Life on the Chrism Trail

Homily for the Solemnity of the Most Holy Body and Blood of Christ

June 14, 2020
Saint Patrick Cathedral
Fort Worth, Texas

Deuteronomy 8:2-3, 14b-16a
Psalm 147:12-15, 19-20
1 Corinthians 10:16-17
John 6:51-58

The famous Catholic novelist Flannery O’Connor was once asked why so many of her stories were grotesque and even violent. She responded, “The novelist with Christian concerns will find in modern life distortions which are repugnant to him, and his problem will be to make these appear as distortions to an audience which is used to seeing them as natural; and he may well be forced to take ever more violent means to get his vision across to this hostile audience. When you can assume that your audience holds the same beliefs you do, you can relax a little and use more normal ways of talking to it; when you have to assume that it does not, then you have to make your vision apparent by shock — to the hard of hearing you shout, and for the almost blind you draw large and startling figures.”

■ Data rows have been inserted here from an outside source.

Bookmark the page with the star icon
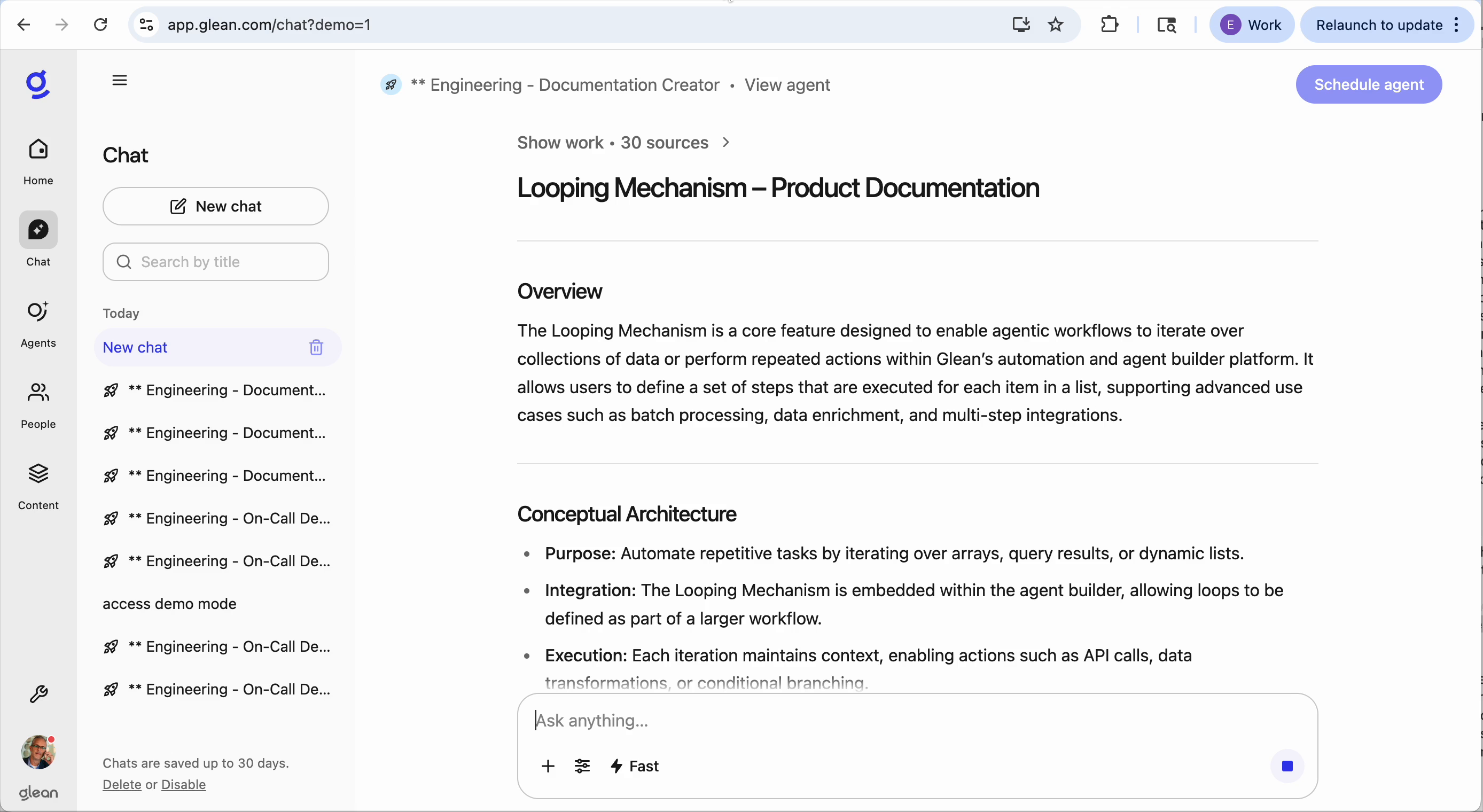 1055,24

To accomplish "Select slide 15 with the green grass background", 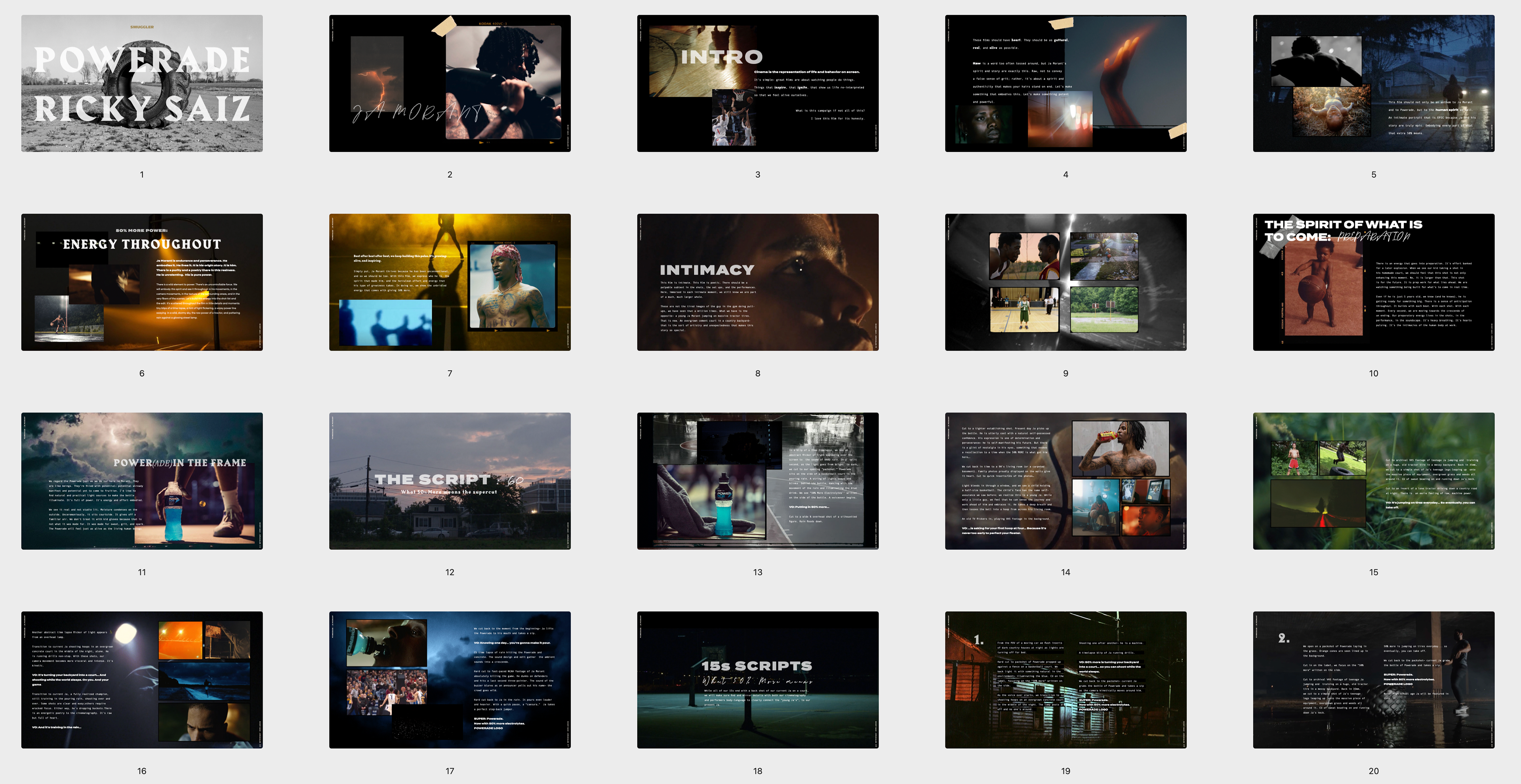I will pyautogui.click(x=1373, y=481).
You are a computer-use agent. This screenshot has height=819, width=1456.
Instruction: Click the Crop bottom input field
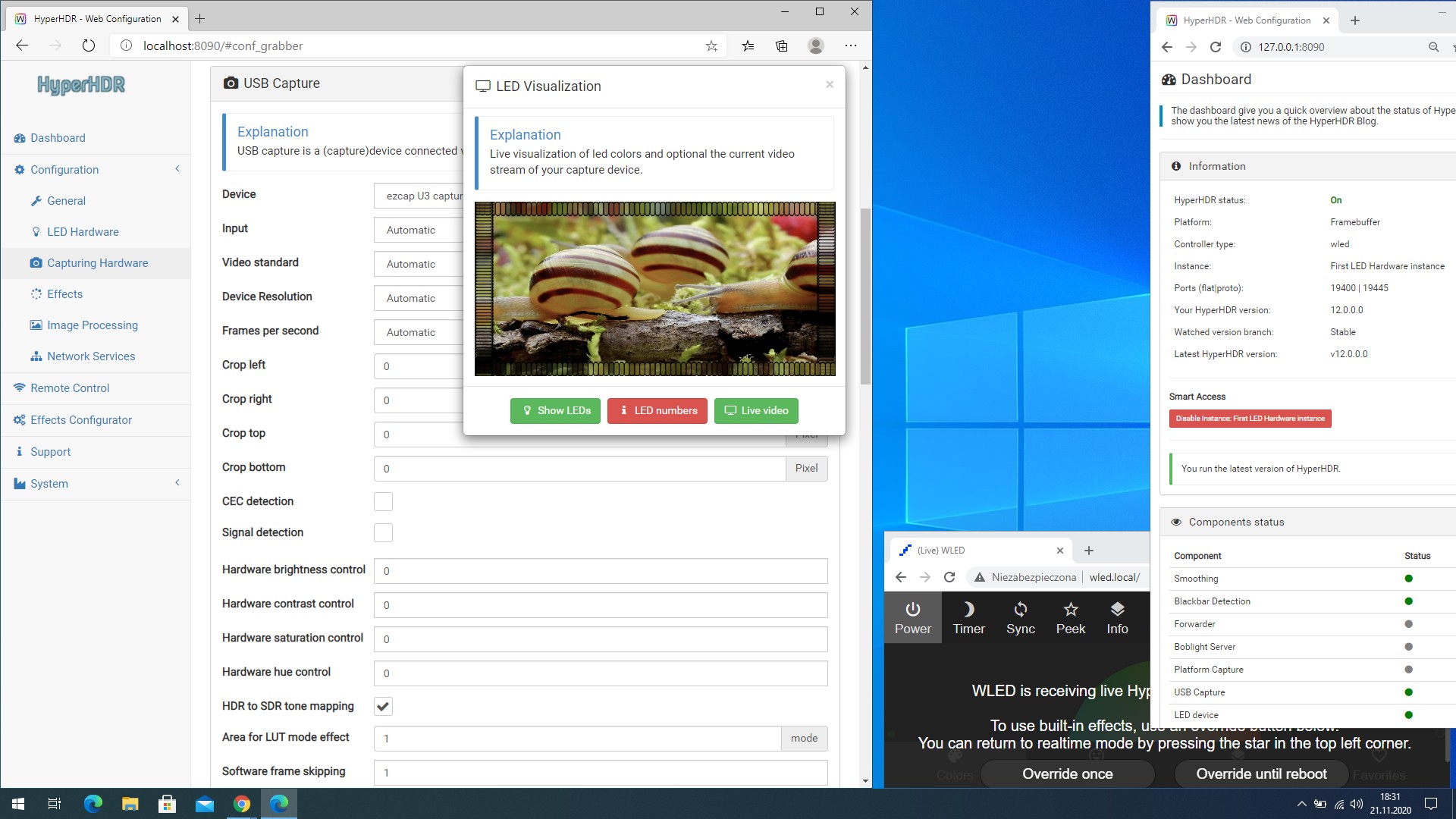579,469
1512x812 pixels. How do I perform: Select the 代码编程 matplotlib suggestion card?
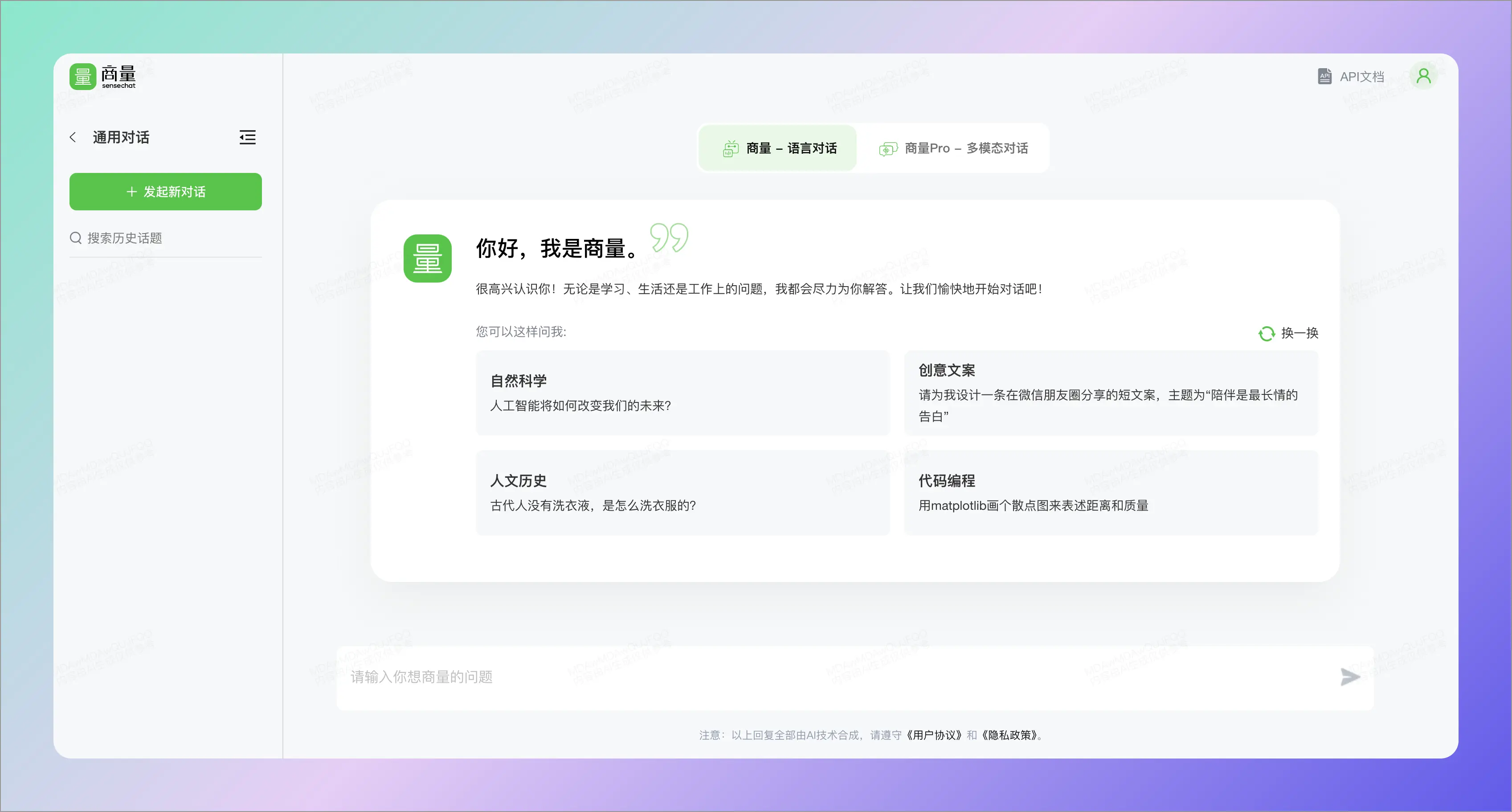tap(1111, 492)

If we listen to the readings of today, this Solemnity of the Body and Blood of Christ, we see the suffering and even violence experienced by the Israelites in the wilderness. We see the very graphic image of Jesus’ blood being poured out, we see the quarreling and repugnance among the members of Jesus’ audience when hearing His very graphic teaching on the Eucharist. We also see the provision of manna in the wilderness by a loving God for the disparate collection of refugees from slavery in Egypt and in so doing transforming them into one nation, His chosen people. We also see the total outpouring of life and love by Christ through His Body and Blood that makes the suffering of His death truly a sacrifice freely offered and freely received by God for all human beings. We also see the graphic figures drawn by Christ of the eating of His Body and the drinking of His Blood and we hear the shock of His audience. God the Divine author has written clearly in the flesh His Divine Word, and in so doing has made us, His audience, capable of making our beliefs change to become what He teaches.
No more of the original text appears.